Non vi parlo degli altri amori di Ingeborg Bachmann, non ce la faccio. Non vi dico di quel soldato, Jack Hamesh, che le bacia la mano di ragazzina prima di partire con il convoglio e di lei che piange a dirotto seduta su un albero di mele e medita di non lavarsi la mano mai.
Non vi dico degli altri, che pure sono stati affascinanti e brutali, perché posso parlarvi solo di lui, che, dice Ingeborg, “era la mia vita”.
Questa storia, quindi, è solo la storia di due poeti che si sono innamorati in sei settimane e che si sono scritti per 19 anni.
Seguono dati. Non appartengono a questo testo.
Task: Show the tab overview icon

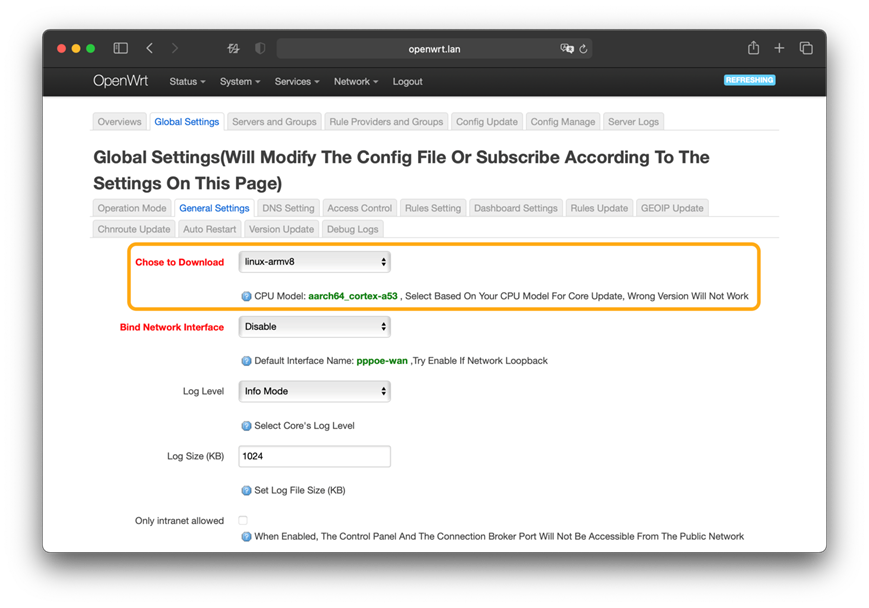Action: (x=806, y=48)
Cominciamo con la loro poesia.
Ingeborg Bachmann a Paul Celan ne hanno una, che citano sempre nelle loro lettere, si intitola Corona. Intendono la ghirlanda ma anche, e soprattutto, la luce del sole, il suo contorno che si vede durante un’eclisse totale. Quando, insomma, tutta la luce è coperta fatta eccezione per quella striscia che lotta per un istante di evidenza.
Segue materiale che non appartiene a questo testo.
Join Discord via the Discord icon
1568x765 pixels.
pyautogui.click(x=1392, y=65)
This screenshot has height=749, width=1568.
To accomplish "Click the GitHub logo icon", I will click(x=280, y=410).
Il loro amore è così: combatte sempre con l’oscuro. Il buio della disperazione di Celan, poeta ebreo scampato ai lager, ma anche il mistero senza luce che è il luogo indeterminato dove comincia il gesto della scrittura.
“Ci diciamo cose oscure” recita un verso di Corona.
Nei lunghi anni della corrispondenza, i due poeti cercano le parole dove trovarsi, ricordano il loro maggio e il loro giugno, quella primavera di sei settimane dove c’è stato il loro incontro. Quando sono disperati, pensano alla fessura di quei giorni insieme a Vienna, in un parco, nel 1948.
Forse mi inganno, forse è vero che noi ci schiviamo proprio quando vorremmo tanto incontrarci, forse colpevoli siamo tutti e due.
[…]
Ma tu non mi dici quanto lontani sono, dietro quest’anno, il nostro maggio e il nostro giugno…
Paul Celan in una lettera a Ingeborg Bachmann Troviamo le parole, Ingeborg Bachmann - Paul Celan. Lettere 1948 -1973, Nottetempo, 2010.
Si parlano nei versi, si scrivono lettere che sono desiderio, mancanza e malinteso. Mettono il loro amore e quel parco nelle poesie e nei romanzi. Ingeborg Bachmann fa dire questo alla protagonista di un suo libro, quando si sveglia impaurita, dopo una notte di incubi.
Stai calma, pensa al parco, pensa alla foglia, pensa al giardino di Vienna, al nostro albero, la paulonia fiorisce. Mi calmo subito perché la stessa cosa è successa a noi due.
Ingeborg Bachmann in Malina, Adelphi
Dopo qualche mese Celan fugge a Parigi. Bachmann resta a Vienna, prima di inaugurare il suo nomadismo che la condanna a non “prendere paese”. Non si vedono per molto tempo, si scrivono lettere frammentate, si aspettano e poi si dimenticano di essere attesi, si sposano con altre persone che hanno il carattere forte che serve a sostenerli.
Ma il dialogo letterario di Paul e Ingeborg - e il loro sentimento - continua per anni nelle poesie di lei e in quelle di lui, nel modo in cui si amalgama la loro metrica. Persino nelle metafore che compongono c’è il ricordo dell’altro, di come parla. Bachmann scrive, esausta, “i miei pensieri cercano sempre te”.